Written tasks -
a – Translate the sentence "Defendant No. 1 remained ex parte." from the court judgment excerpt into Spanish.
b – Turn the records, from their first line up to and including the line with "pyautogui.click(x=88, y=460)", into a Markdown table with the columns Row and Line, skipping blank lines.

Page excerpt -

★ ★ ★ ★ ★ ★ ★

Karnataka High Court

Khadir Saheb Jaffar Saheb Nagarboudi ... vs Amin Saheb Hussain Saheb Inamdar And ... on 6 October, 1980

Equivalent citations: AIR1981KANT89, ILR1981KAR344, 1981(1)KARLJ321, AIR 1981 (NOC) 89 (KAR), (1981) SERVLJ 529, ILR (1981) 1 KANT 342, (1981) 1 SERVLR 469, (1981) 1 KANT LJ 321

JUDGMENT

1. This appeal by the original defendant No. 3 is directed against the judgment and decree dated 15-11-1973 passed by the learned Additional Civil Judge, Bijapur, in R. A. No. 175 of 1972 on his file, allowing the appeal of the plaintiff on reversing the judgment and decree dated 29-8-1972 passed by the teamed Munsiff, Bijapur in O. S. 16 of 1967, on his file, dismissing the suit of the plaintiff for specific performance of contract to sell the suit land in favour of the plaintiff.

2. The plaintiff sued for specific performance of contract of sale under Ext. P-1 of Sy. No. 167/2 of Mahalbagayat, Bijapur and for its possession or in the alternative for recovery of Rs. 2,000/- with future interest from the defendants. The suit land, according to him, belonged to defendants 1 and 2 who agreed to sell the same to him for Rs. 5,000/- on 31-10-1965 and received Rs. 1,000/- from him as advance with a condition that the balance should be paid within four months and they executed an agreement as per Ext. P-1 on that date. It was agreed that if they failed to execute the sale deed, they should return the advance of Rs. 1,000/- plus damages of Rs. 1,000/- to the plaintiff and this condition was in addition to and not in derogation of plaintiff's right to claim specific performance of contract The plaintiff gave registered notice to defendants 1 and 2 on 21-2-1966 calling upon them to receive the balance amount of Rs. 4,000/- and to execute the sale deed and the same was refused and was returned unserved. Later defendants 1 and 2 executed the sale deed of the suit land in favour of defendant No. 3 on 9-3-1966 for Rs. 6,300/- but mentioned in the sale deed only Rs. 5,000/- as the consideration. The suit land appears to have been mortgaged with possession to the father of defendant No. 4 who in turn appears to have leased out a portion of 6 acres to defendant No. 3 for a period of 10 years. The remaining portion of 2 acres 15 guntas was in possession of defendant No. 4 and a litigation appears to be pending between him and defendant No. 4.

3. The plaintiff further averred that he was ready and willing to perform his part of the contract by paying the balance amount of Rs. 4,000/- at the time of the execution of the sale deed. , Since the defendants committed breach of contract he sued for specific performance or in the alternative for refund of advance money.

4. Defendant No. 2 died during the pendency of the suit and defendant No. 1 was shown as his legal representative, Defendant No. 1 remained ex parte. Defendant No. 3 by his written statement dated 29-1-1968 contended that he too was under the impression that father of defendant No. 4 was a mortgagee in possession of the suit land and so he took 6 acres out of the suit land on lease from him But later he came to know That he had no rights whatsoever to the suit land. Further it is the case of defendant No. 3 that on coming to know that defendants 1 and 2 were intending to sell the suit land, he purchased the. same from them for Rs. 5,000/- on 9-3-1966. He was unaware that defendants 1 and 2 had executed an agreement of sale in favour of the plaintiff. Hence, he submitted that the plaintiff was not entitled to any relief against him.

★ ★ ★ ★ ★ ★ ★

Source data:
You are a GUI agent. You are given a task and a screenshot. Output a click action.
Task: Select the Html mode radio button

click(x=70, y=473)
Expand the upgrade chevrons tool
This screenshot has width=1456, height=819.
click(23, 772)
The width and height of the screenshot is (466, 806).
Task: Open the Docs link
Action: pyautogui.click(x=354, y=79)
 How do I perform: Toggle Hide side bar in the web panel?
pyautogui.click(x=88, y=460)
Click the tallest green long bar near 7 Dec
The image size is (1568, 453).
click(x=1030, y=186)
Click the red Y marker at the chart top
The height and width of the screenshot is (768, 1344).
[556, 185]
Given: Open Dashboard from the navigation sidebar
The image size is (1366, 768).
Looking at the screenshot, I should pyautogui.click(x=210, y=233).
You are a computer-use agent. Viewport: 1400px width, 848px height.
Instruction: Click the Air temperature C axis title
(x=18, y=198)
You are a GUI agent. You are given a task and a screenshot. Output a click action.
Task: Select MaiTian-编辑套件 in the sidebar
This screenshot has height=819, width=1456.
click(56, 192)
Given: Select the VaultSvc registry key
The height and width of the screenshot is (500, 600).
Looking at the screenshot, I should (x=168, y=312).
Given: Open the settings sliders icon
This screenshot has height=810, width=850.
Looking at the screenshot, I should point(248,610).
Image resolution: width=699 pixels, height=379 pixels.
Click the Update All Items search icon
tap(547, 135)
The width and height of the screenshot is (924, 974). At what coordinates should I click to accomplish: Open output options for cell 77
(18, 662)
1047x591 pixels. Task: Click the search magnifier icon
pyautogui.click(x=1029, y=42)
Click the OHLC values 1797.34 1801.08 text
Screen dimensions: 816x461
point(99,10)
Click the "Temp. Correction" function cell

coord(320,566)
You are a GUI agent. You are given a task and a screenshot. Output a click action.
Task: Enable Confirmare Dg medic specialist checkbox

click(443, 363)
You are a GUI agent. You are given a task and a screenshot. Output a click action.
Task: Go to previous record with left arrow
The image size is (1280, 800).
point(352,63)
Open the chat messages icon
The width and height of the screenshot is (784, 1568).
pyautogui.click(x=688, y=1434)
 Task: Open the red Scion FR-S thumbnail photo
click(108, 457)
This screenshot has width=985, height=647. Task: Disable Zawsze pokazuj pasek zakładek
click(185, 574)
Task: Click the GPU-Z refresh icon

★ ★ ★ ★ ★ ★ ★

Responses in order -
a – El demandado n.º 1 permaneció en rebeldía.

b –
| Row | Line |
|---|---|
| 1 | You are a GUI agent. You are given a task and a screenshot. Output a click action. |
| 2 | Task: Select the Html mode radio button |
| 3 | click(x=70, y=473) |
| 4 | Expand the upgrade chevrons tool |
| 5 | This screenshot has width=1456, height=819. |
| 6 | click(23, 772) |
| 7 | The width and height of the screenshot is (466, 806). |
| 8 | Task: Open the Docs link |
| 9 | Action: pyautogui.click(x=354, y=79) |
| 10 |  How do I perform: Toggle Hide side bar in the web panel? |
| 11 | pyautogui.click(x=88, y=460) |